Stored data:
---

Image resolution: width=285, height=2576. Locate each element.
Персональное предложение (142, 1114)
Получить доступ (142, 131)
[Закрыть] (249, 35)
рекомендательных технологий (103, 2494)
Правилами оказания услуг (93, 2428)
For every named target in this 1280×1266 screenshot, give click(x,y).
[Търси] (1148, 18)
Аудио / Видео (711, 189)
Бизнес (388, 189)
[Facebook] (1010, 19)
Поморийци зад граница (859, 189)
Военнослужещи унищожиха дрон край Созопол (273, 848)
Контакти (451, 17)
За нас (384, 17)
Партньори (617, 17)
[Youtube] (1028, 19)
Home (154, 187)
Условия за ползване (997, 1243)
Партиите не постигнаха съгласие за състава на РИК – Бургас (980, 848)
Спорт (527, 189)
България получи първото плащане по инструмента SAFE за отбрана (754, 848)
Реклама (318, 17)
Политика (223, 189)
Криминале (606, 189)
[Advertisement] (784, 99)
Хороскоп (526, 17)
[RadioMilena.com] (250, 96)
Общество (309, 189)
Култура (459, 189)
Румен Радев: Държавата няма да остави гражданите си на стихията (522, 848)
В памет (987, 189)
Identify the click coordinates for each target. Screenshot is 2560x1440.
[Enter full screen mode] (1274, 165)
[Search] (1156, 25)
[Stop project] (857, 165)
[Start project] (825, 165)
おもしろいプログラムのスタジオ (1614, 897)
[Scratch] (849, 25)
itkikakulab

---

Activity: Repeat exactly the lines from the line containing "В памет (987, 189)" through the last line of the records above, including both, and nothing else.

Response to this exercise:
В памет (987, 189)
Identify the click coordinates for each target. Screenshot is 2560x1440.
[Enter full screen mode] (1274, 165)
[Search] (1156, 25)
[Stop project] (857, 165)
[Start project] (825, 165)
おもしろいプログラムのスタジオ (1614, 897)
[Scratch] (849, 25)
itkikakulab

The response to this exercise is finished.